*Work to be completed*
Your answer should be an exact copy of every record.

### Data section ###

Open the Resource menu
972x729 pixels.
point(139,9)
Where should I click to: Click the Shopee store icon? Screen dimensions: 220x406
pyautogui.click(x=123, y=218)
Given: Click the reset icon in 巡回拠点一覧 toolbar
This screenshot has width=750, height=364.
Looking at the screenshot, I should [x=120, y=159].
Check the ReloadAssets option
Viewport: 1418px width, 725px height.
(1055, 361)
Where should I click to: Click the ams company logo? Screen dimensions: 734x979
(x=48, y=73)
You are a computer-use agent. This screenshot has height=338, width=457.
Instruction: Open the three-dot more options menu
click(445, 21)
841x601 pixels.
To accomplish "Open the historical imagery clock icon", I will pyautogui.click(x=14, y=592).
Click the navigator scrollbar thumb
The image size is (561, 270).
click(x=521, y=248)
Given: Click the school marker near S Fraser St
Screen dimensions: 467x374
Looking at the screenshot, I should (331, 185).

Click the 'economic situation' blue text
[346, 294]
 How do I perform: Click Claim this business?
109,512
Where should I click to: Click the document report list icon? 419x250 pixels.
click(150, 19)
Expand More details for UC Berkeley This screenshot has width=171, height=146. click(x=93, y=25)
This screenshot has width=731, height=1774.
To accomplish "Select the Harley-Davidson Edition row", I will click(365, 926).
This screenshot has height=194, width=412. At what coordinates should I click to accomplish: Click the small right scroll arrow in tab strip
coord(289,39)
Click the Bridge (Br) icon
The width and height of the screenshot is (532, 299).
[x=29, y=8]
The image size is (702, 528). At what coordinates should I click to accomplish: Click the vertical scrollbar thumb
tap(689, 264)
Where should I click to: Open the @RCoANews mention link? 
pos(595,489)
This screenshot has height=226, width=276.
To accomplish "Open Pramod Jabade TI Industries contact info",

###

*Answer space*
Open the Resource menu
972x729 pixels.
point(139,9)
Where should I click to: Click the Shopee store icon? Screen dimensions: 220x406
pyautogui.click(x=123, y=218)
Given: Click the reset icon in 巡回拠点一覧 toolbar
This screenshot has width=750, height=364.
Looking at the screenshot, I should [x=120, y=159].
Check the ReloadAssets option
Viewport: 1418px width, 725px height.
(1055, 361)
Where should I click to: Click the ams company logo? Screen dimensions: 734x979
(x=48, y=73)
You are a computer-use agent. This screenshot has height=338, width=457.
Instruction: Open the three-dot more options menu
click(445, 21)
841x601 pixels.
To accomplish "Open the historical imagery clock icon", I will pyautogui.click(x=14, y=592).
Click the navigator scrollbar thumb
The image size is (561, 270).
click(x=521, y=248)
Given: Click the school marker near S Fraser St
Screen dimensions: 467x374
Looking at the screenshot, I should (331, 185).

Click the 'economic situation' blue text
[346, 294]
 How do I perform: Click Claim this business?
109,512
Where should I click to: Click the document report list icon? 419x250 pixels.
click(150, 19)
Expand More details for UC Berkeley This screenshot has width=171, height=146. click(x=93, y=25)
This screenshot has width=731, height=1774.
To accomplish "Select the Harley-Davidson Edition row", I will click(365, 926).
This screenshot has height=194, width=412. At what coordinates should I click to accomplish: Click the small right scroll arrow in tab strip
coord(289,39)
Click the Bridge (Br) icon
The width and height of the screenshot is (532, 299).
[x=29, y=8]
The image size is (702, 528). At what coordinates should I click to accomplish: Click the vertical scrollbar thumb
tap(689, 264)
Where should I click to: Open the @RCoANews mention link? 
pos(595,489)
This screenshot has height=226, width=276.
To accomplish "Open Pramod Jabade TI Industries contact info",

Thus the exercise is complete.